Do you know the strategic exhaustion trick? Preference the top candidates from parties you don't like last, then the next rank, then the next, meaning your preferences give least support to their first
(and most likely) candidate... Likewise, vote 1,2,3 across the ballot, giving the first candidate in each of your preferred parties a larger slice of your preferences pie.

As a simplified example for Queensland, not necessarily representing my actual voting intentions...

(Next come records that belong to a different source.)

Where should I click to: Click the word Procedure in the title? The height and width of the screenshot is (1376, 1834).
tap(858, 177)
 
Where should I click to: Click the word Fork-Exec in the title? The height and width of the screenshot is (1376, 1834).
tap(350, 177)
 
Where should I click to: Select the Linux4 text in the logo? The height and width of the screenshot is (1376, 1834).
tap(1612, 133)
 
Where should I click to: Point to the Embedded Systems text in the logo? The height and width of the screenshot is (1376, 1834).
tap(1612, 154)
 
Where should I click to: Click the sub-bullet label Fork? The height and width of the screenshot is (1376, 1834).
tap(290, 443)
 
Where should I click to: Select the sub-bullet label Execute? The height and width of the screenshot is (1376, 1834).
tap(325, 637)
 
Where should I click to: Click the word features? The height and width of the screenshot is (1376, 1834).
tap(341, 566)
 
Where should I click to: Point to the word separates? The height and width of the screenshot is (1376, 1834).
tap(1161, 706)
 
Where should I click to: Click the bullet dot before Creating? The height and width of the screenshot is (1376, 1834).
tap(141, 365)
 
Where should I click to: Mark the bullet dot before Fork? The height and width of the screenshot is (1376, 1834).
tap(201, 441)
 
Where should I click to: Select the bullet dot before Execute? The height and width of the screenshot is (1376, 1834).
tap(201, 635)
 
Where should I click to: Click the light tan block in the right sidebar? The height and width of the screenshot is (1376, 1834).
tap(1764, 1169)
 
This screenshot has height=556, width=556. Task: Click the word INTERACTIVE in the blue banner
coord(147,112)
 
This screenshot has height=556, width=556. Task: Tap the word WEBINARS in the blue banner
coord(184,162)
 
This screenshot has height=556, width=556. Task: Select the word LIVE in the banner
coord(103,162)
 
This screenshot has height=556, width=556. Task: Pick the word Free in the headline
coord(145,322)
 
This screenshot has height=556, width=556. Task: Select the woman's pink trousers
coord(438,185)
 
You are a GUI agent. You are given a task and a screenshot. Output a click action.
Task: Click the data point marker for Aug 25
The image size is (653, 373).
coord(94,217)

Group J             Group K               Group L
One Nation                               Family Farce

[49] HARRIS, Len   [50] HANSON, Pauline [47] LEWIS, John
[45] NELSON, Ian   [46] SMITH, Judy      [44]SKELLERN-SMITH, Tracy
[43] SAVAGE, James

As an example of the overall process I will use my intended voting pattern... As usual, I will be voting under the line. I usually give HEMP my first preferences, but this year it is so important that I will be voting HUTTON, Drew (GREENS) [1] and probably CHERRY, John Clifford (DEMOCRATS) [2] (despite my unease with the Dems and Family Farce getting along so well in the playground). Back to the "lesser" Greens and Dems for 3, 4 & 5...

This election is so important, in terms of avoiding another 3 years of smug misrule by the Johnny Howard and The New Right (Watch for their next album on Jackboot Records :-), that I will probably do something I almost never do, and give Labour my next 3 preferences and in "correct" rather than reverse order...

The nice people from the Socialist Alliance and HEMP will get preferences ahead of the Slowalition and their stooges. A straggle of loony fringe groups such as the Channel 7/"Oh, think of the children" nutter, Hetty Johnston (too easily exploited by the likes of Family Farce IMHO). Then down to Dear Pauline in the wooden-spoon position...

(BTW, which group are crazier, CEC or The Great Australians? So hard to tell without a few days of careful observation of their behaviour in the rubber room...)

Now, why not just vote HEMP and Socialist Alliance as per usual? The
reason is that preferences are not passed on as whole votes, but discounted (if a candidate gets up) and thus the higher the reference assigned, the larger the fractional vote that gets passed from hand to hand. Likewise the lower the preference, the small the fractional vote that gets passed on.